• _SELECTED EXCERPT_
#####

Medieval Advent

The Season That Modern Advent Barely Resembles Its Origins

Everyone is talking about what they have in their advent calendars: chocolates, toys, even Star Wars characters! Advent also brings to mind glittering candles on wreaths, festive jumpers, Christmas markets, mulled wine, and the countdown to Christmas morning.

I haven’t met a single person (other than fellow medieval fiction authors) who have any idea that for medieval people, Advent was not a season of indulgence or celebration. It was a period of fasting, penance, self-examination, and preparation for the Second Coming rather than Santa’s sleigh.

The earliest evidence for Advent appears in the 4th century, particularly in Gaul and Spain, where Christians observed a multi-week fast before Epiphany rather than Christmas. This early “Nativity Fast” resembled Lent: No meat, no dairy, no rich foods, no marital relations (yes, this was explicitly addressed!). By the 6th century, Rome formalised a four-week liturgical season leading up to Christmas. But unlike today’s “anticipatory joy,” medieval Advent preached repentance, vigilance, and apocalyptic expectation.

#####

Resume the piece on medieval Advent from the point where it stops, carrying on its account of how the season was kept. The items that follow come from a different source than the text on medieval Advent.

#####

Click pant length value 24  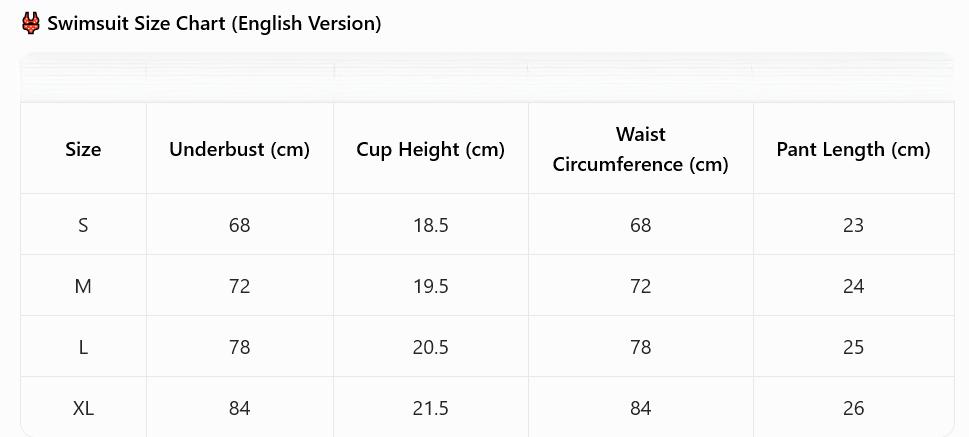coord(853,286)
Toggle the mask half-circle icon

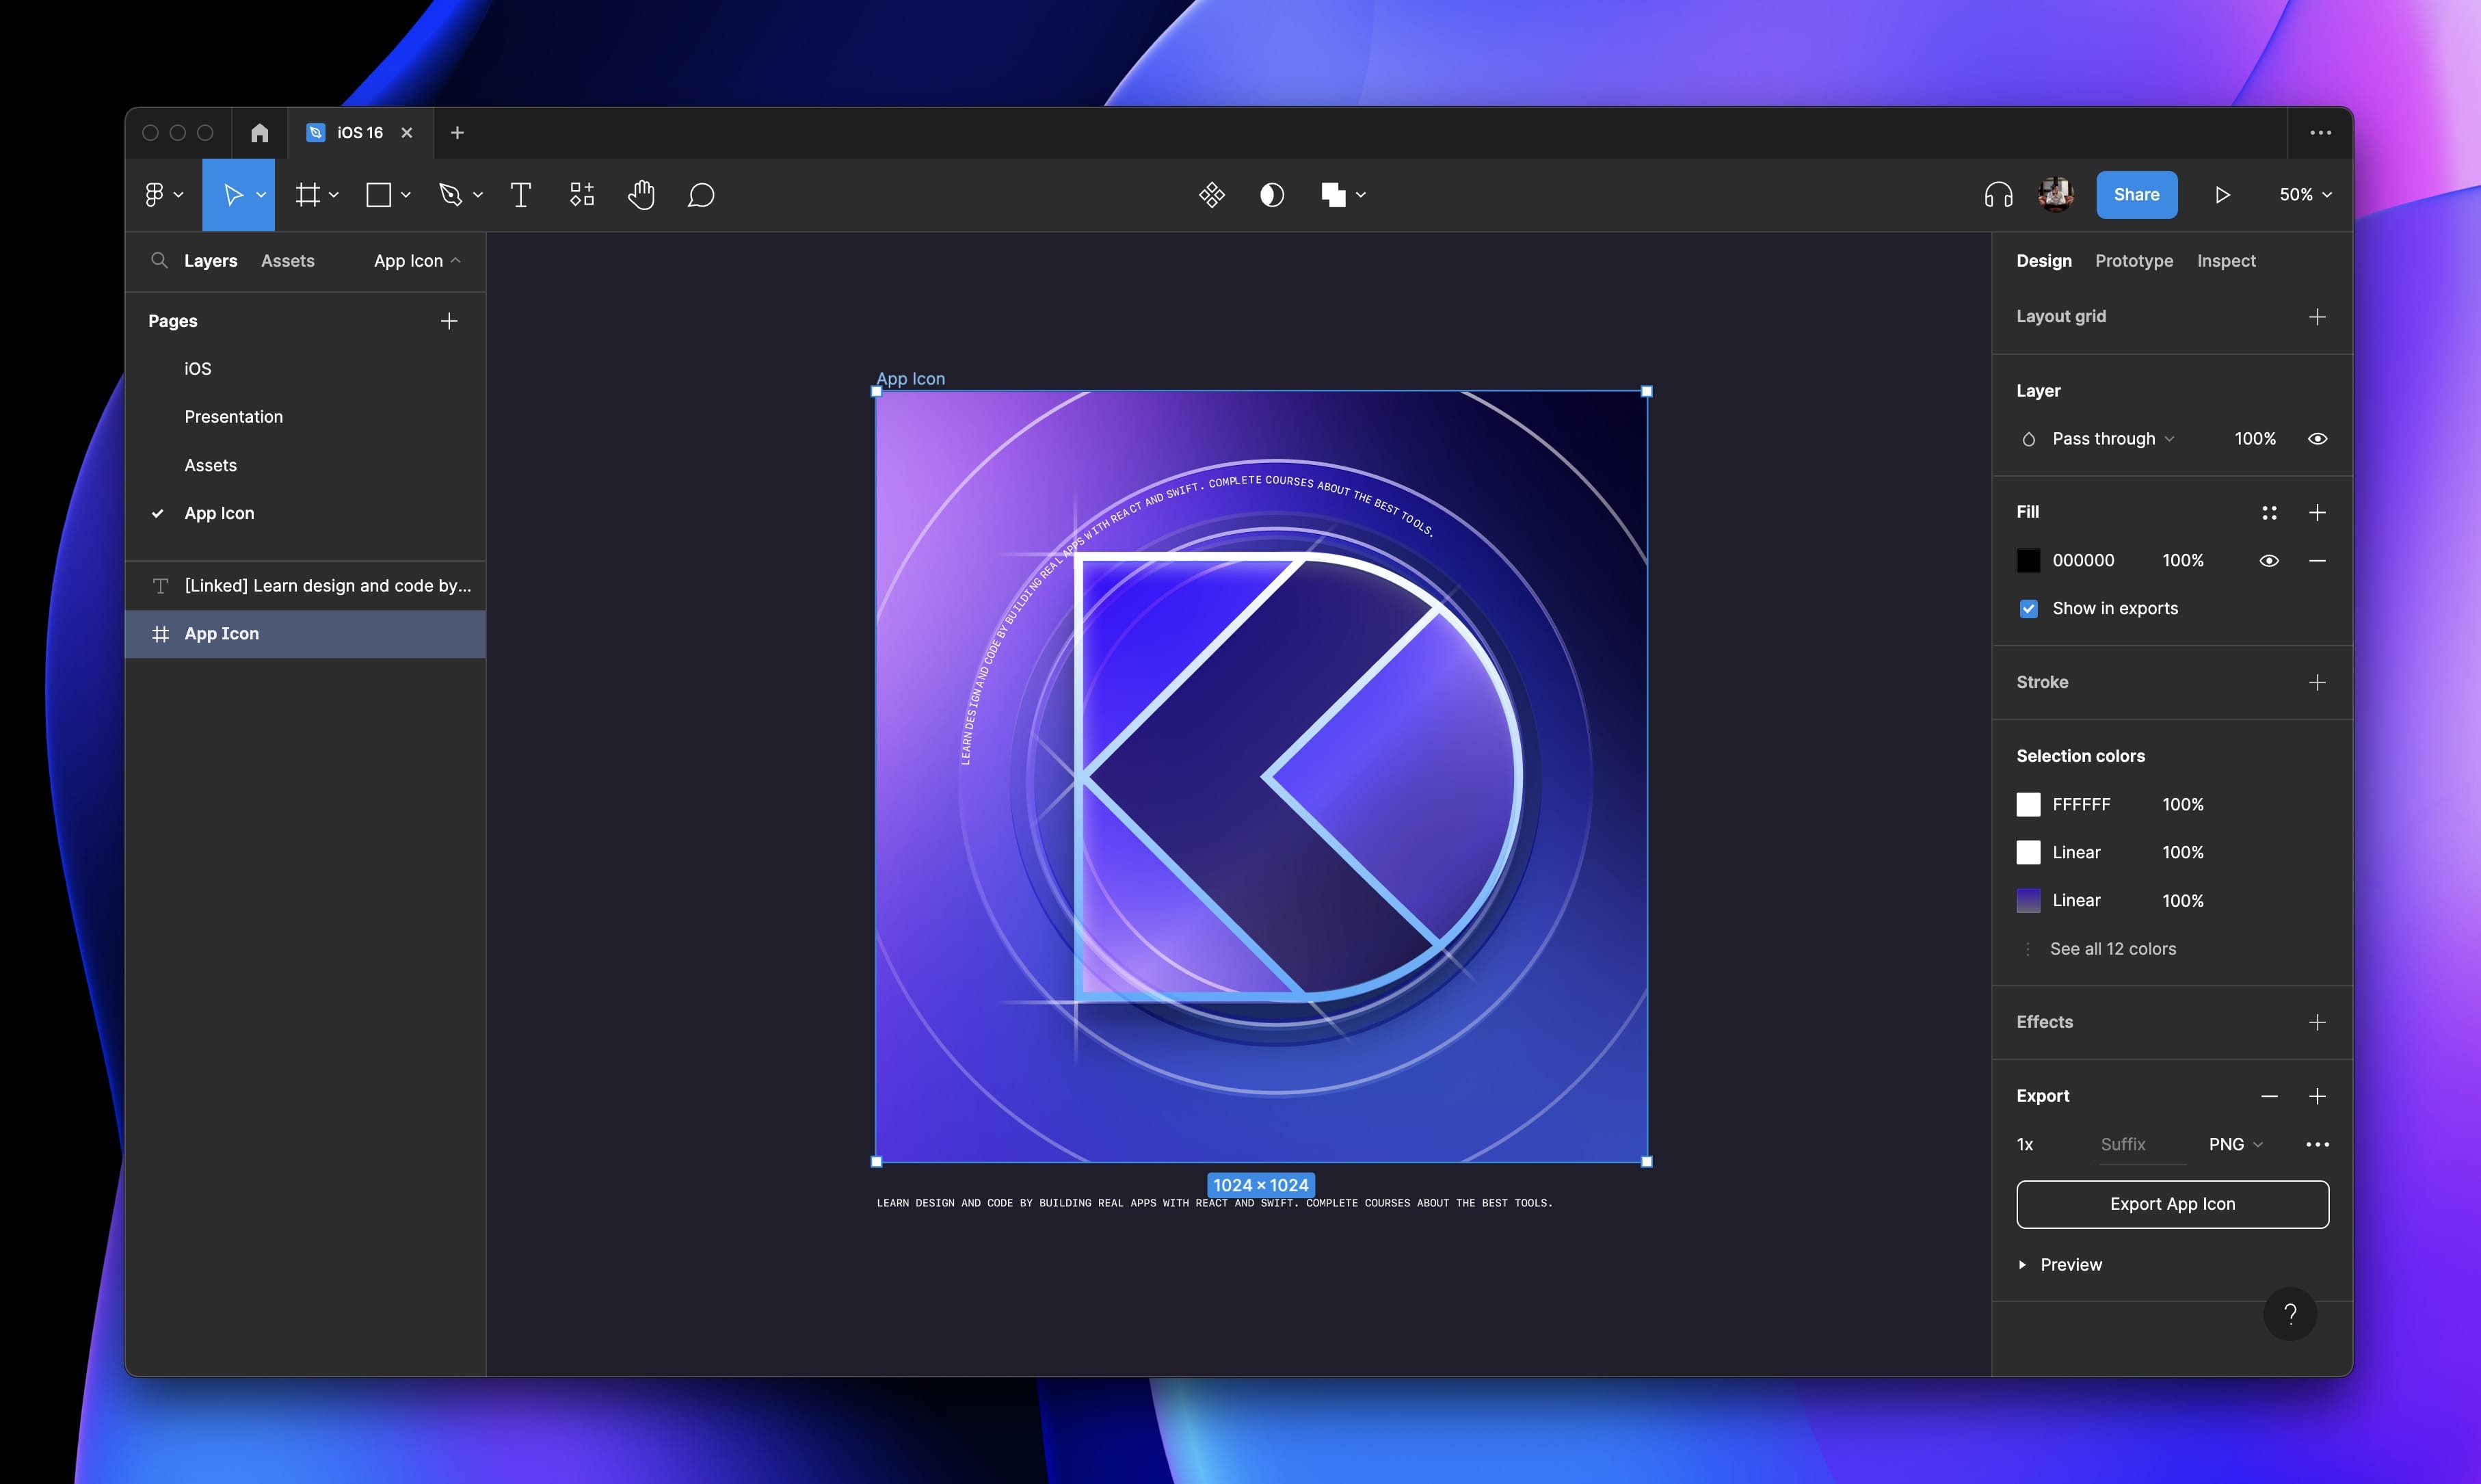click(x=1271, y=195)
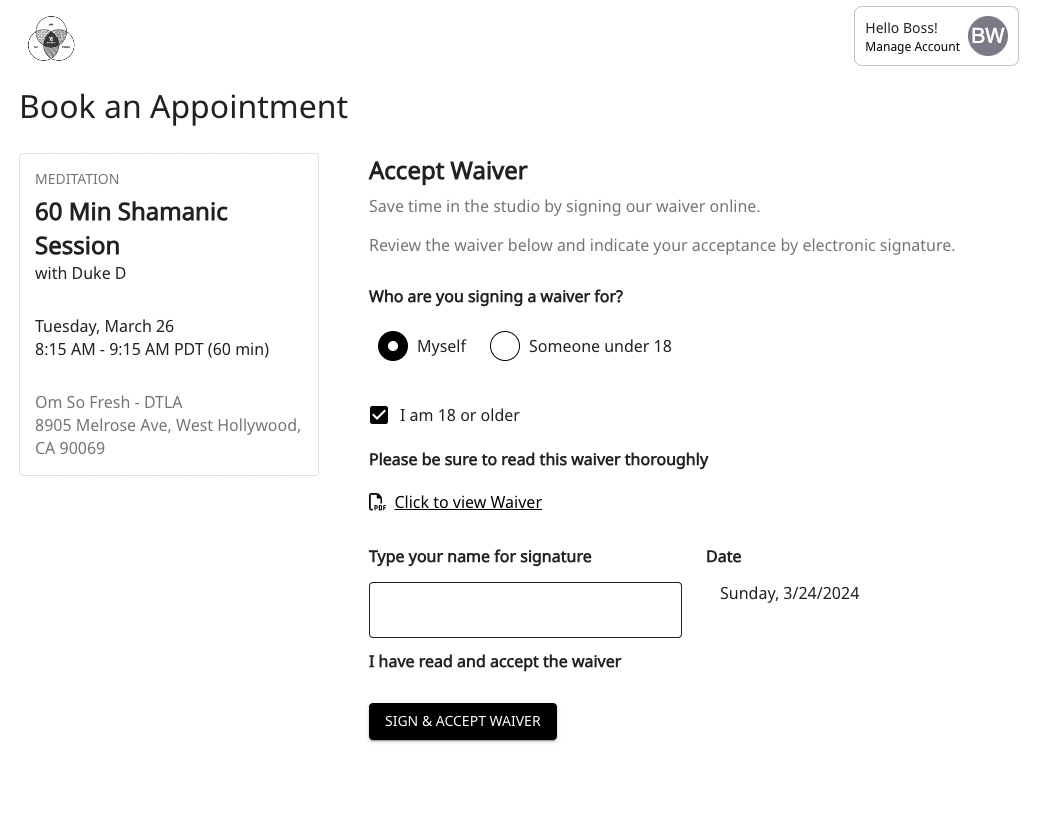The width and height of the screenshot is (1052, 832).
Task: Focus the signature name input field
Action: pos(525,610)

#####

• _FINAL RESULT_
The focus wasn’t solely on celebrating Christ’s birth. Advent was designed to prepare the soul for Christ’s return in judgement. Medieval sermons emphasised humility, fear of sin, confession, charitable giving, and moral renewal. The message was clear: Christmas might be coming, but so was Judgement Day!

If modern Advent is “countdown to the festivities,” medieval Advent was “brace yourself and prepare your soul.”

Fasting and Dietary Restrictions

Medieval Advent Food was Fasting Food

Advent was a penitential fast, with regional variations. In many places this meant: no meat, no cheese or eggs, no alcohol (or heavily restricted alcohol), meals reduced to once a day or two light meals, no frivolous feasting until Christmas Eve, with the richness of December farming and hunting yields - pork, dairy, winter ale - deliberately withheld.

Marriage was forbidden during Advent. So were major feasts, dances, and revelry. It was a quiet season focused on sobriety and restraint.

But although the season was austere, it was not joyless. Medieval communities developed a rich set of traditions, but they were deeply rooted in devotion, not decoration.

The Rorate Mass

One of the most beautiful medieval Advent traditions, still practiced in some places today. They were held before dawn, dedicated to Virgin Mary, and celebrated entirely by candlelight, symbolising the coming light of Christ into the darkness of the world. Villagers trudging through frozen fields to a dark church lit only by beeswax candles: this is Advent as the Middle Ages knew it.

Monks and nuns observed the strictest Advent discipline, with silence at meals, additional night vigils, greater almsgiving, the reading from prophetic books like Isaiah, and elaborate choral pieces for the season

For them, Advent was a journey inward, and a cleansing of the soul.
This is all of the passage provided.